▶ _What is required_: In your reply, repeat every entry exactly and skip over each picture.

[Records from a data source]
------------------------------------------------

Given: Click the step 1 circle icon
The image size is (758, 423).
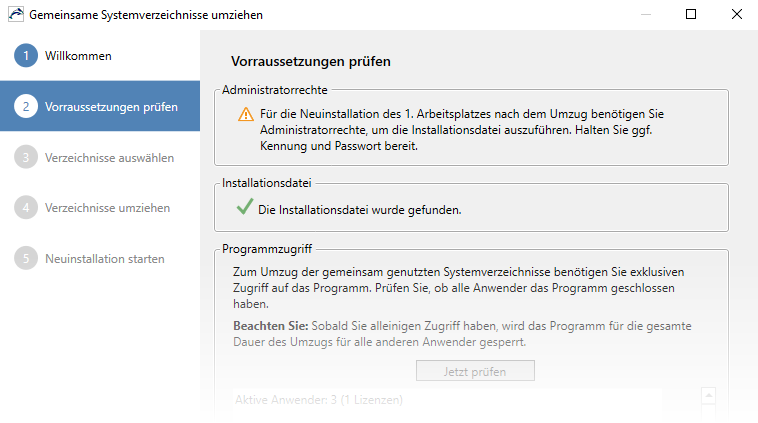Looking at the screenshot, I should [x=26, y=56].
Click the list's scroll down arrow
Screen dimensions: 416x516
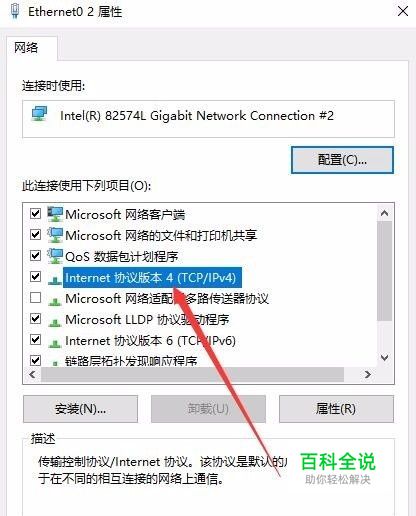(384, 358)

------------------------------------------------

▶ _Response for this exercise_:
Given: Click the step 1 circle icon
The image size is (758, 423).
Looking at the screenshot, I should [x=26, y=56].
Click the list's scroll down arrow
Screen dimensions: 416x516
(384, 358)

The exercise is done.